For several weeks, the profile of patients entering intensive care has not been the same. The proportion of people over 70 in intensive care is decreasing and the 15-60 age group is increasingly populating the intensive care units.
The incidence rate for 20-50 year olds is above 800/100000 in 93 and 700 in IdF. Resuscitators report more and more cases of young patients without co-morbidity entering shifts. The Covid is not just the story of the most fragile or the oldest, it is the story of all of us.
– Aurélien Rousseau (@aur_rousseau) March 23, 2021
The coronavirus epidemic is taking a whole different turn. Intensive care in hospitals is populated by a much younger segment of the population without comorbidities. During the first wave, 60-70 year olds occupied the intensive care beds. Now, the profile of patients has evolved but rejuvenated. This consequence is not only the effect of the vaccination of the oldest people, the number of patients aged 80 and over, already small, is not increasing. However, the other age categories are soaring: the number of patients aged 70 to 79 has soared by 50% since January. Regarding the 50-69 age group, the number of patients has doubled over the same period and among 30-49 year olds, the number has tripled, as reported The Dauphiné Libéré.
Sequelae and longer stays in intensive care
.@ LacombeKarine1 : “The people who arrive in intensive care are younger, there are a lot of women. And these people stay in intensive care for a long time, those who do have a lot of after-effects.” # le79Inter pic.twitter.com/Eztb0f73cz
– France Inter (@franceinter) March 19, 2021
Invited by France Inter, infectious disease specialist Karine Lacombe drew up an alarming report on the change in the face of the epidemic. “ They are no longer, as we said, elderly people who arrive at the hospital, who would have died anyway in the next few months or next year.“, worried the head of the infectious diseases department at the Saint-Antoine hospital, in Paris. But the concern also relates to the lengthening, indisputable, of the durations of intensive care. The average of 12 days at the end of 2020 s ‘now amounts to 15 days. A significant difference of 20% more, which does not facilitate the nursing staff of hospitals. ” to keep busy “ a longer bed means less space for those who arrive. To overcome these complications, some regions rely on medical evacuations. But the health authorities are encountering great difficulties. Only 10% of patients would be “Transportable” from saturated regions. In addition, many families are opposed to the evacuation …

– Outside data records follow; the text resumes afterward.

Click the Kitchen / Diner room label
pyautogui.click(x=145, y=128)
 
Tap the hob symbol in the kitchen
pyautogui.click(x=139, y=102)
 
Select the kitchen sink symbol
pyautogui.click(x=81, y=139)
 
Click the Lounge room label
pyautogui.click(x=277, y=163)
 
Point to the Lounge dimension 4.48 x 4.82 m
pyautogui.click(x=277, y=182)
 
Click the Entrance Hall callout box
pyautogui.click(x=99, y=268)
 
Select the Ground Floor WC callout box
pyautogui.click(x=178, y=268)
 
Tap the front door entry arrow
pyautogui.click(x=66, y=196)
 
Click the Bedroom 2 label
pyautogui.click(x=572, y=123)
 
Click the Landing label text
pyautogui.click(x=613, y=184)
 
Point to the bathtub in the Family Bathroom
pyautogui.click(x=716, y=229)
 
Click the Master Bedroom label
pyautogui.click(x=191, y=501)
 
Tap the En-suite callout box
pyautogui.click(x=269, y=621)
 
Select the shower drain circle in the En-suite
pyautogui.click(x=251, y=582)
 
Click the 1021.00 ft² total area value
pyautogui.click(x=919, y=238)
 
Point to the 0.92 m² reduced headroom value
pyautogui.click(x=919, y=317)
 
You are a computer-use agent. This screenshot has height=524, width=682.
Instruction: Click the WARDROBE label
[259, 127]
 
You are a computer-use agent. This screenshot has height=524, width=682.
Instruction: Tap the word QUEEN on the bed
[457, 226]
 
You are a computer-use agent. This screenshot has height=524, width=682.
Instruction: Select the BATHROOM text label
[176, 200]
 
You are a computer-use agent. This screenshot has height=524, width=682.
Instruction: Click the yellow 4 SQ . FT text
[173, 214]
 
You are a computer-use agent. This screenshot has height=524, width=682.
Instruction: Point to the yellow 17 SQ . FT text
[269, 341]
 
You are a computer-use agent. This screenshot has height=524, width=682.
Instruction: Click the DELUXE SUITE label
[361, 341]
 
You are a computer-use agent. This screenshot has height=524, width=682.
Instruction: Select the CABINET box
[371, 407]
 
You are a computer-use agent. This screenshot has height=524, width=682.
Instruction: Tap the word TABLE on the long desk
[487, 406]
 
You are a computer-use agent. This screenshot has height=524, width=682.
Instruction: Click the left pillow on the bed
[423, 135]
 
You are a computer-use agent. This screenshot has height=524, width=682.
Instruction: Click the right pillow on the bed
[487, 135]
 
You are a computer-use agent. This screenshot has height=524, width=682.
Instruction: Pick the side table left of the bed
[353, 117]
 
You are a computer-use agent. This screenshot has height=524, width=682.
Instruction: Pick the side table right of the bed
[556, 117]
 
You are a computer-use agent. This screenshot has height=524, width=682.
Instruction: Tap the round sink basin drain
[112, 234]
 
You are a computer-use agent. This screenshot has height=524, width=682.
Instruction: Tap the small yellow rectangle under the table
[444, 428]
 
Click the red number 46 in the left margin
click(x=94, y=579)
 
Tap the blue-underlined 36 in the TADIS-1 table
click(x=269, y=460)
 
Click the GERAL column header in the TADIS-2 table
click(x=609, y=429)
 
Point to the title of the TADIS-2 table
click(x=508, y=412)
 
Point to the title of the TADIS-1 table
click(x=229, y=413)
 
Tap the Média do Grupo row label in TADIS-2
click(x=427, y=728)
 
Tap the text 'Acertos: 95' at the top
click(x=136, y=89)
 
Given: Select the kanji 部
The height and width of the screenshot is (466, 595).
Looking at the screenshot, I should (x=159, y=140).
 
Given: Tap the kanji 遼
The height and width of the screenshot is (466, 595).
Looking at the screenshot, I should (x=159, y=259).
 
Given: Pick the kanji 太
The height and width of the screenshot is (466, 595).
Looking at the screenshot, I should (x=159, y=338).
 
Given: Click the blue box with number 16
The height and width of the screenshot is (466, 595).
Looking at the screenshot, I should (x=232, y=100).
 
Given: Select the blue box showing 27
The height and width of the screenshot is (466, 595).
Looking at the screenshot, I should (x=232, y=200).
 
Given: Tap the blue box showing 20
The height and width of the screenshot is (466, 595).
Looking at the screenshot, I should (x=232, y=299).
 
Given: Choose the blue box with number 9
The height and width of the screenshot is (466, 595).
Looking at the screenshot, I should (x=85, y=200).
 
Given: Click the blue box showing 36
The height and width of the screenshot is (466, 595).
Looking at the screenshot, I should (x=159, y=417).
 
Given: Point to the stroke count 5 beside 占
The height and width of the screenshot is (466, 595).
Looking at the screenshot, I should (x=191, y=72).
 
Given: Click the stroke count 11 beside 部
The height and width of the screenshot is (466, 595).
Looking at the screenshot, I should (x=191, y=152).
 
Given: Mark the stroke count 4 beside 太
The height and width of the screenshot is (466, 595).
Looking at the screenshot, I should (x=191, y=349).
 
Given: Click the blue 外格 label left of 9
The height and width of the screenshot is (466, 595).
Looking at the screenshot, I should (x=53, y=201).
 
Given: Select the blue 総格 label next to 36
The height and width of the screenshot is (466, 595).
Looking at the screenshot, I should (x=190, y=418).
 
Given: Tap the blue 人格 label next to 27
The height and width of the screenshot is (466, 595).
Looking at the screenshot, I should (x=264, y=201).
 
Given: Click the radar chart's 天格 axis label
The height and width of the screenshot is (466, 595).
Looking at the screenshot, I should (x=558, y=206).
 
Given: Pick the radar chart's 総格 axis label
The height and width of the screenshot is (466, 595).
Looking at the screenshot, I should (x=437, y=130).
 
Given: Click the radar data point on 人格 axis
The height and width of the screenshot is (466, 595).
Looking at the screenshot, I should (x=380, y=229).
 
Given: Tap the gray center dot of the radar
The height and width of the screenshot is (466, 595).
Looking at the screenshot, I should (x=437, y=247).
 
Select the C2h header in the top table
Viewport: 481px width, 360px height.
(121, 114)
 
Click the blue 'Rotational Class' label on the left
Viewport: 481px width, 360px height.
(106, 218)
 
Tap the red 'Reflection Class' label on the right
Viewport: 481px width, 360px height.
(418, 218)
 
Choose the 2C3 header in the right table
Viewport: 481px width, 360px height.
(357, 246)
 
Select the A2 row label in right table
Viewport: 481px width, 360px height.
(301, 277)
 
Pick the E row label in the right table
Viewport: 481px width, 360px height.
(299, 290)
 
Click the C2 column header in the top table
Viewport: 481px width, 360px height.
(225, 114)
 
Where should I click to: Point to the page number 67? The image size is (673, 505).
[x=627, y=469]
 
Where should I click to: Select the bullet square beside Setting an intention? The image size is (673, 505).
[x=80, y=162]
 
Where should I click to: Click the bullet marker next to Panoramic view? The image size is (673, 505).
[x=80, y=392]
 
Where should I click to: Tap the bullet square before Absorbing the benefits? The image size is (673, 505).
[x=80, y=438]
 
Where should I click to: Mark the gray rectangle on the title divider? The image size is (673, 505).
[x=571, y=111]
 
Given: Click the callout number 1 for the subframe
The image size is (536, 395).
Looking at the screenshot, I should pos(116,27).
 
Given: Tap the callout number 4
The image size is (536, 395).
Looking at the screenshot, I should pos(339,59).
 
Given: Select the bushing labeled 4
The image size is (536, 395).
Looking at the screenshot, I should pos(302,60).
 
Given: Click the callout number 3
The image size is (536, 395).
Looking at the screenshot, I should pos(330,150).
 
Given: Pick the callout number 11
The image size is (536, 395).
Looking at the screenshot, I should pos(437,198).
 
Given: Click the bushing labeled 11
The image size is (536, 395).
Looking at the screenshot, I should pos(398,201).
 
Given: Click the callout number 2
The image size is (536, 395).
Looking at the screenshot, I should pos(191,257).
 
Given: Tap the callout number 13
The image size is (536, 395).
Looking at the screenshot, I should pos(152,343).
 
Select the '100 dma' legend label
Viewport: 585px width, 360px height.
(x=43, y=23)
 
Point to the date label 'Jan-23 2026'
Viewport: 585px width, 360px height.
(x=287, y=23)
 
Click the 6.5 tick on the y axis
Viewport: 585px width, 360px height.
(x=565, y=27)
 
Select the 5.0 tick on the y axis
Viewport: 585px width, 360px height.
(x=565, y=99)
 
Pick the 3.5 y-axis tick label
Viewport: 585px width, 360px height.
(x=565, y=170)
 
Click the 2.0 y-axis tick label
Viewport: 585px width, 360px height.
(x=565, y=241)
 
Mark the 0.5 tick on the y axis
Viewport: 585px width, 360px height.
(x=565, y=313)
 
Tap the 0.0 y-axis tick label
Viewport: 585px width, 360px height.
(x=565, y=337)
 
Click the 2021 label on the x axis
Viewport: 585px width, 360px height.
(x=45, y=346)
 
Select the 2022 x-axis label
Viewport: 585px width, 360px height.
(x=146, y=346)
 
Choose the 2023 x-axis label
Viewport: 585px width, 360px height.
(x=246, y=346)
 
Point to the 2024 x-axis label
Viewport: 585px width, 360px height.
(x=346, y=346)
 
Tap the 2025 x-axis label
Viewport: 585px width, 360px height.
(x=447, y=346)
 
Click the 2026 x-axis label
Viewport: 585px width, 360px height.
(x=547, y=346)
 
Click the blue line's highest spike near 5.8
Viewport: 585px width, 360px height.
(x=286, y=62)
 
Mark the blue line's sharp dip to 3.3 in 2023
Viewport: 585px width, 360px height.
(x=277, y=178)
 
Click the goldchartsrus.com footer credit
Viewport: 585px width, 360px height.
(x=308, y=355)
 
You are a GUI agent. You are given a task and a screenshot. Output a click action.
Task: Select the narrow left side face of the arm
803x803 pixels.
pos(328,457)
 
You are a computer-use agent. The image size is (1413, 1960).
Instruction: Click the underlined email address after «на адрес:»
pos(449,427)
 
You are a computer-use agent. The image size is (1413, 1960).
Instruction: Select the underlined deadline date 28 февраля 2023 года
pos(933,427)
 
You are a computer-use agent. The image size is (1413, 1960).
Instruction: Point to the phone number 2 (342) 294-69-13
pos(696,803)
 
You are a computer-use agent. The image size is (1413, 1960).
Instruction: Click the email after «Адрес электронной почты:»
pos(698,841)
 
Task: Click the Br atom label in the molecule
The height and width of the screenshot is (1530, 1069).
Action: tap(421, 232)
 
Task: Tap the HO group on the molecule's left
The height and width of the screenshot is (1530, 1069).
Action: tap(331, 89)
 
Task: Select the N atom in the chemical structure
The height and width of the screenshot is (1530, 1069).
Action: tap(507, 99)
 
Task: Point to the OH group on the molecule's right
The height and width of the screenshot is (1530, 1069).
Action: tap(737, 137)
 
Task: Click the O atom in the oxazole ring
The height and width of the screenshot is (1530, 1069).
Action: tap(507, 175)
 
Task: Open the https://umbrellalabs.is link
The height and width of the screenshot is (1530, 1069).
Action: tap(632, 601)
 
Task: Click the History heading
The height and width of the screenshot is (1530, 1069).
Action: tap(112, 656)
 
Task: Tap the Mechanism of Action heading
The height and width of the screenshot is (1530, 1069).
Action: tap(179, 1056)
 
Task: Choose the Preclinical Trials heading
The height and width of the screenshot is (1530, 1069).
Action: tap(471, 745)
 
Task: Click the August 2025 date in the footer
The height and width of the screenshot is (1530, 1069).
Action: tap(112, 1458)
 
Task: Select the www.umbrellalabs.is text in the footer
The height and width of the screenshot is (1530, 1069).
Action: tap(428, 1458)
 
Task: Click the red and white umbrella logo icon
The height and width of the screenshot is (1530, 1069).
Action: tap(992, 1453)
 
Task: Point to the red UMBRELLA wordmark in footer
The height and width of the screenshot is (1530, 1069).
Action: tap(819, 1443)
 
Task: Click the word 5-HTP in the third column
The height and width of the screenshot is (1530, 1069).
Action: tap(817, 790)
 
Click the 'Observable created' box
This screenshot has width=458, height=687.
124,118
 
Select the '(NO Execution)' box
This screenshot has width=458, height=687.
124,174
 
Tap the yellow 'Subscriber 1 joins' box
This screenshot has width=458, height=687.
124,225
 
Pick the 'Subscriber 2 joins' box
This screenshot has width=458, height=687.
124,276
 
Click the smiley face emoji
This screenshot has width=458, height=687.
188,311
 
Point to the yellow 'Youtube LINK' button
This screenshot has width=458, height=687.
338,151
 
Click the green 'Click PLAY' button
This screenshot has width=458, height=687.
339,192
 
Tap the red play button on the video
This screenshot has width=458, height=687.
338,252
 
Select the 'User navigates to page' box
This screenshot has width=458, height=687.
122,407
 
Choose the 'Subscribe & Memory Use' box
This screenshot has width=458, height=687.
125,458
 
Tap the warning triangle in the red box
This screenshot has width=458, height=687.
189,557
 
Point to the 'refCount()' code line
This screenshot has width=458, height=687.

Other factors condition this saturation of intensive care services such as the fact that many patients arrive to be accommodated directly in intensive care without going through a hospital bed. “conventional”.
The English variant as the main culprit
This new change is mainly linked to the active circulation of the British variant which is said to be more dangerous and more contagious than the original strain. This mutation leads to more complications. Studies are currently being carried out to understand the evolution of the typical profiles of patients in intensive care.